Task brief:
Go through the data below. List every line that holds the word "disk".

::: Source data

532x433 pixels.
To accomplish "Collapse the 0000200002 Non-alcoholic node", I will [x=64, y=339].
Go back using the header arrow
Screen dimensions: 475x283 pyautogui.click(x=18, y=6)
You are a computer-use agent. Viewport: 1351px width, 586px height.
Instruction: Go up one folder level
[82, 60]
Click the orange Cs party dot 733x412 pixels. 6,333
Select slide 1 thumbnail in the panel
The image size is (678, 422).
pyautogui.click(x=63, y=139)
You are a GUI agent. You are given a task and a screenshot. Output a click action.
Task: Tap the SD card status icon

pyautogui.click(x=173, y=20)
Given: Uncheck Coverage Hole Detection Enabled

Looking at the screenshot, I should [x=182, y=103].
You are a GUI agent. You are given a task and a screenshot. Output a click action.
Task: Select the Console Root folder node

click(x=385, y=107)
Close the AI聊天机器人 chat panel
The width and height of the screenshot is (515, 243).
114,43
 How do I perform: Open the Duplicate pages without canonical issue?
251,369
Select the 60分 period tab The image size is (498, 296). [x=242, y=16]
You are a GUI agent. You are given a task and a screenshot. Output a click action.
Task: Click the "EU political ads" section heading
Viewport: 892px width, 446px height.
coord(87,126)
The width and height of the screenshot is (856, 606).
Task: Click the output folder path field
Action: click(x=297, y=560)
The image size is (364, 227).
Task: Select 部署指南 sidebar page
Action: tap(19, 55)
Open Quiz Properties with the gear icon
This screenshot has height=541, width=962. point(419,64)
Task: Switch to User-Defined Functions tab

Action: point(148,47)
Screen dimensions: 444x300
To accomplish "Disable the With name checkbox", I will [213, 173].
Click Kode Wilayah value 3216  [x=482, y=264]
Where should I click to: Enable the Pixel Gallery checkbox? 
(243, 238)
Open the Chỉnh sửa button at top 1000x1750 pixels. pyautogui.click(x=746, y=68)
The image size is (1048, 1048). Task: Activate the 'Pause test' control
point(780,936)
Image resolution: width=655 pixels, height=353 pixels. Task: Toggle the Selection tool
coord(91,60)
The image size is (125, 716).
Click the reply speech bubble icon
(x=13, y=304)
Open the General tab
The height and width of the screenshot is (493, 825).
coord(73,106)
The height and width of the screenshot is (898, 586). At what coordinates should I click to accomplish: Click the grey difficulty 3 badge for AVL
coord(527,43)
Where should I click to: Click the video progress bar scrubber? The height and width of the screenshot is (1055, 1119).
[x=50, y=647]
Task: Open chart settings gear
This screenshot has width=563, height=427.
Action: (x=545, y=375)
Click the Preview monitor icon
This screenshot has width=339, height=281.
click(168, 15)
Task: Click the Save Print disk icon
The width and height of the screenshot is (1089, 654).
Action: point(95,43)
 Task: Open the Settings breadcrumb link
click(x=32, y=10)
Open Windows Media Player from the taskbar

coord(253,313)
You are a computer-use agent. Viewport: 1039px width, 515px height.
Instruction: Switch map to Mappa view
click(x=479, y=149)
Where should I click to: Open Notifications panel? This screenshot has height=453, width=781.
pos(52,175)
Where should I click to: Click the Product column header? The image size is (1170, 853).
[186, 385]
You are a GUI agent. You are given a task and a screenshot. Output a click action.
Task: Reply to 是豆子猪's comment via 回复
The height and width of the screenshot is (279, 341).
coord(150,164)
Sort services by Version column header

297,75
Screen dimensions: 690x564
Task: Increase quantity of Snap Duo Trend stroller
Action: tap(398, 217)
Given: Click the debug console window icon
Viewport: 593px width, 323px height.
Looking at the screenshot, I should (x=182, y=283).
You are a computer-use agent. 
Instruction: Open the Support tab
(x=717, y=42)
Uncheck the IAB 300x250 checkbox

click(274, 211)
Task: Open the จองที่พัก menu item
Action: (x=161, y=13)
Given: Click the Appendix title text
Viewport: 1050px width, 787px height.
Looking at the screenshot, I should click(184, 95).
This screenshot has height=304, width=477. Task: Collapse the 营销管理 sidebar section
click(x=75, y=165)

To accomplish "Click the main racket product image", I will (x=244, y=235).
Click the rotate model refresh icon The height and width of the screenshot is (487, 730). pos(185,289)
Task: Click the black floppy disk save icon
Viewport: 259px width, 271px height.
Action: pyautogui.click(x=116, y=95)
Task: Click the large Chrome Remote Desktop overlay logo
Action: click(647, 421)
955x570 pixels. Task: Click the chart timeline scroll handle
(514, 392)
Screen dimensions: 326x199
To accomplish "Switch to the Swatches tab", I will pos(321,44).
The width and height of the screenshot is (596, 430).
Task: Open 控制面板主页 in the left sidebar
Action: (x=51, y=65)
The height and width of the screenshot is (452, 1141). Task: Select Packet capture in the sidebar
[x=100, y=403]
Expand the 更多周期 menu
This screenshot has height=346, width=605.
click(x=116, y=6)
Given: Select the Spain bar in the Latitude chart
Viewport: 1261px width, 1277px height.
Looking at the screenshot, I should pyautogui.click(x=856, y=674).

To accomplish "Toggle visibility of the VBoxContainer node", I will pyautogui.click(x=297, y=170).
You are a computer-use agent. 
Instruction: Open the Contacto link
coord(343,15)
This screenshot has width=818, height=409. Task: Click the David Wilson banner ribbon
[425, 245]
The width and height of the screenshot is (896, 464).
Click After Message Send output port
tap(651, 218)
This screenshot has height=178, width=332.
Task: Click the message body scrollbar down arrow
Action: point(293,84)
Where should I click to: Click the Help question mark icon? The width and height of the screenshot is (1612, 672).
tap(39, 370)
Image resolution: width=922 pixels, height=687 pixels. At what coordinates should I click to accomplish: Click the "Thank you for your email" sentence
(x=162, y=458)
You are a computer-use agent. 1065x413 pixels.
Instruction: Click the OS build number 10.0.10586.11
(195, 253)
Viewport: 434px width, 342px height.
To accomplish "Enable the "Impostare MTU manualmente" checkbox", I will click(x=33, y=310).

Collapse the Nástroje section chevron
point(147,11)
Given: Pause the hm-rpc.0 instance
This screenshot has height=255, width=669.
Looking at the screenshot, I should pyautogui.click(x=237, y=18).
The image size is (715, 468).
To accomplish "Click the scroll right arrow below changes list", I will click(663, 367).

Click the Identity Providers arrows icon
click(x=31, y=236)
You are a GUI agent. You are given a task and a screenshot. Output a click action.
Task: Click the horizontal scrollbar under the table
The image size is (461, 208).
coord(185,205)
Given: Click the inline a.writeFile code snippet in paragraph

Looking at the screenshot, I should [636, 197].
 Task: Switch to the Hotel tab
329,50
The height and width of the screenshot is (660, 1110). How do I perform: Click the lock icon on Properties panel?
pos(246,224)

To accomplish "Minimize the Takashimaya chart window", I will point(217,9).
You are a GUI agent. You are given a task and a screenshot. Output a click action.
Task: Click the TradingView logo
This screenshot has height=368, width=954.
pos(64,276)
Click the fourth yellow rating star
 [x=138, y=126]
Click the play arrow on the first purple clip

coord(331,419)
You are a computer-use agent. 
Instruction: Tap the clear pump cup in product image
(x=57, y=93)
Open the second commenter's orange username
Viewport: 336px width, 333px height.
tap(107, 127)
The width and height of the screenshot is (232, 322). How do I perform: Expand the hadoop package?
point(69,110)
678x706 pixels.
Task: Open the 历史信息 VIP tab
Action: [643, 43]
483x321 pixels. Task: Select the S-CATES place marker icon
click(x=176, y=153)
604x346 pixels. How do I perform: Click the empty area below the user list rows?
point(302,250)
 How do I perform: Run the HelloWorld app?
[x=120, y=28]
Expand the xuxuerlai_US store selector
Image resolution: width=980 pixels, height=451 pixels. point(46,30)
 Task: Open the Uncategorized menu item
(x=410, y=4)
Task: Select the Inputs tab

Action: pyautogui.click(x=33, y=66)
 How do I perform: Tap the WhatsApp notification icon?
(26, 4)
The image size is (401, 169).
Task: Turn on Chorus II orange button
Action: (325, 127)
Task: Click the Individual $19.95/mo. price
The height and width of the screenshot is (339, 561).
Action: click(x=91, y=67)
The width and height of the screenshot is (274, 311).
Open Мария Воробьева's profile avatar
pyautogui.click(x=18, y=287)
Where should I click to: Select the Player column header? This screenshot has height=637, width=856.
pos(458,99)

::::::

Result for this task:
Task: Click the Save Print disk icon
Task: Click the black floppy disk save icon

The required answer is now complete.